Transcript by Rev.com
Helen Rhea Vernier: Welcome to the second episode of the third season of the STAR² Center Talks Workforce Success podcast series. I’m your host, Helen Rhea Vernier, Training Specialist at Association of Clinicians for the Underserved or ACU.
Helen Rhea Vernier: This season we’re focusing on employee self care and exploring how those in the field are engaging in successful, sustainable, organizationally supported self care and the impact that has on retention and recruitment. Today I’m talking to Deirdre Hoey, a Behavioral Health Therapist at Healthcare for the Homeless in Baltimore, Maryland. Thank you so much for being here.
Deirdre Hoey: Absolutely. Thank you for having me.
Helen Rhea Vernier: Could you introduce yourself and tell us a little bit about your organization?
Deirdre Hoey: Definitely. I’m a licensed clinical social worker and I provide direct care through individual therapy sessions and group therapy to people experiencing homelessness. I’m also a mom to three daughters, I’m a long distance runner, a registered trauma informed yoga teacher.
Deirdre Hoey: I started at Healthcare for the Homeless in the year 2000 when there were maybe 65 employees. I got the job over the phone by a conference call from Seattle where I was living at the time. I had experience as an outreach worker and counselor with people who struggled with severe mental illness and homelessness. I was a big fan of motivational interviewing and harm reduction philosophies, still am, which aligned with the agency’s mission at HCH. And I worked at Healthcare for the Homeless as a case manager and a therapist. I took some time off when my kids were little and I came back in 2012. I’m technically still part-time at 36 hours a week and now HCH has over 250 employees.
Deirdre Hoey: So Healthcare for the Homeless is a free standing nonprofit, privately qualified health center that works with people who are homeless or marginally housed. We strive to provide quality integrative healthcare to the whole person.

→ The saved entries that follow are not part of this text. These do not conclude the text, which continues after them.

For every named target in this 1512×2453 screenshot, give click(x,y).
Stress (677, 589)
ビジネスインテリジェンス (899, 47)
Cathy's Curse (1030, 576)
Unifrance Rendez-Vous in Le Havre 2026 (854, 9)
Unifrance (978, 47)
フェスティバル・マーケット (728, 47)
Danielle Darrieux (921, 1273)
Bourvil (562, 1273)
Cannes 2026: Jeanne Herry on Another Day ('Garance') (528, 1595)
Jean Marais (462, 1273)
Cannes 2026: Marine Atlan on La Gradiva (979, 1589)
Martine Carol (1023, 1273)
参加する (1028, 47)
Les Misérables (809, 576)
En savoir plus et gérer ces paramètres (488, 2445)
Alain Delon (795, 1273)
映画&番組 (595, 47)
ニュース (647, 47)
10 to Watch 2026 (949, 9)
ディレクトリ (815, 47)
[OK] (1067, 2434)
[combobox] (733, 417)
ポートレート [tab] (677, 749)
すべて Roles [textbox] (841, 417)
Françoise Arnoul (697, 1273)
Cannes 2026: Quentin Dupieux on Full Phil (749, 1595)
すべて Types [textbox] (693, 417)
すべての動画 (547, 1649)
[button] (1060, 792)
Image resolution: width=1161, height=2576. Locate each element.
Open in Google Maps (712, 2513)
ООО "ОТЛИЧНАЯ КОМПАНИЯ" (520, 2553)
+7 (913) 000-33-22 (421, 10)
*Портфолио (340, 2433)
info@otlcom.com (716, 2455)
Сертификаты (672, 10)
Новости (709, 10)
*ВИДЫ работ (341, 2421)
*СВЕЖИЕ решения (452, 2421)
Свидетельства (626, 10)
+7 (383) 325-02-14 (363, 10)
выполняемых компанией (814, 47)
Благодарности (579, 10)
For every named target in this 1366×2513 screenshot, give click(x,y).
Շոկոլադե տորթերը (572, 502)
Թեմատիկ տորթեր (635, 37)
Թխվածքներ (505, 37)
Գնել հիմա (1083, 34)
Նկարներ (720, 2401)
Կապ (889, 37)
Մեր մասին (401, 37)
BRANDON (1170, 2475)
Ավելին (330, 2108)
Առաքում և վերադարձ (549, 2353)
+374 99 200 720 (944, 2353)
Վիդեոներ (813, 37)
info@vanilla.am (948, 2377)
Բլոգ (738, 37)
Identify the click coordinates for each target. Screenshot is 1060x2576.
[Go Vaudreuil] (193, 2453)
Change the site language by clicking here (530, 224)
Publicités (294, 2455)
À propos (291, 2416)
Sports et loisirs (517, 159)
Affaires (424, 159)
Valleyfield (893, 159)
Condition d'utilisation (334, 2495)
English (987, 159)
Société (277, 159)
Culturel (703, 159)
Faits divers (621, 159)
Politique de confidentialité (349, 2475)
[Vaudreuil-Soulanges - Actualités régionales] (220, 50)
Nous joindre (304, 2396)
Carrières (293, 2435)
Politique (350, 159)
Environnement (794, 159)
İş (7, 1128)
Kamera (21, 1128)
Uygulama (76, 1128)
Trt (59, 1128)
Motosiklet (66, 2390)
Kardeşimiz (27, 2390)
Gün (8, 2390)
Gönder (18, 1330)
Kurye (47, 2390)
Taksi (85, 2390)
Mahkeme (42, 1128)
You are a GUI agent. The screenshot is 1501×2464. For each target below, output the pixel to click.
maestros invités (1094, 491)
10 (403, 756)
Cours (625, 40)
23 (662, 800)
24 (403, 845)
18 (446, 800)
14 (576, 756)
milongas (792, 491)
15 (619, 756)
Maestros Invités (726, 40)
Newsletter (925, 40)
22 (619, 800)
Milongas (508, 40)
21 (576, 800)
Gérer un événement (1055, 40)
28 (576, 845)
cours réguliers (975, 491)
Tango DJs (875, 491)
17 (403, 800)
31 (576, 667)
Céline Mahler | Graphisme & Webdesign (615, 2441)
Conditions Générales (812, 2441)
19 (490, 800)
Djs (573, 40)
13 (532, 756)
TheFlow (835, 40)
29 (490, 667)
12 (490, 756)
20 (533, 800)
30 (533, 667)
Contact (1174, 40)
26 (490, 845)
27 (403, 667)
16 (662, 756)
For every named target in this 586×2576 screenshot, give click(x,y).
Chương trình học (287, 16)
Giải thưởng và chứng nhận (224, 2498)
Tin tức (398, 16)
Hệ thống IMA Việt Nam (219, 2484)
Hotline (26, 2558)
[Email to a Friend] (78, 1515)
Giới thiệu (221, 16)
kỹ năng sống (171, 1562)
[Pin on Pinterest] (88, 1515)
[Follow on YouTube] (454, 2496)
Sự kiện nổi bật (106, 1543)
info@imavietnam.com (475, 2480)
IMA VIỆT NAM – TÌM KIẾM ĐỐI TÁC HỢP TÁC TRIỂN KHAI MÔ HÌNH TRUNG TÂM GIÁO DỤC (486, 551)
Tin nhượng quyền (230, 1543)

Deirdre Hoey: We were founded in 1985 as a three year demonstration project and it still exists today 36 years later. The National Healthcare for the Homeless Council has over 200 organizational members across the country. Though most are not as big as Baltimore HCH, we definitely are part of an extended family of people trying to combat homelessness.
Deirdre Hoey: Healthcare for the Homeless in Baltimore offers comprehensive services. A lot of these things were added over the years. I’m going to list them, there’s a lot: medical, behavioral health, psychiatry, outpatient addiction treatment, medication assistant therapy (which is Suboxone here), occupational therapy, pediatrics, outreach, benefits, convalescent care, and supportive housing. Whole slew of services and we try to also support clients through advocacy in the community and in state and federal levels of government through our engagement team on a more macro level of change.
Deirdre Hoey: So I’m not a manager myself, I’m sort of at the bottom of the hierarchy of supervisory flowcharts, but I have supervised graduate level social workers and I’ve had social work students in the past.
Helen Rhea Vernier: Great, thank you so much. So we met when you gave a presentation about the yoga program you lead at HCH. Can you give us a quick introduction to that program?
Deirdre Hoey: Oh definitely. So six years ago, a new yoga teacher approached HCH and offered to teach here as a volunteer but she needed someone on staff who was willing to organize the logistics. And I raised my hand, I raised it really high, I really wanted to do it, nobody else wanted to do it. So it was a good fit for me at the time I was leading meditation groups at HCH. I did that for like six years. And once upon a time I coordinated a yoga class at my kids’ elementary school so I knew that there was a potential to use yoga as a group in this population, but I wasn’t sure exactly how it would be done.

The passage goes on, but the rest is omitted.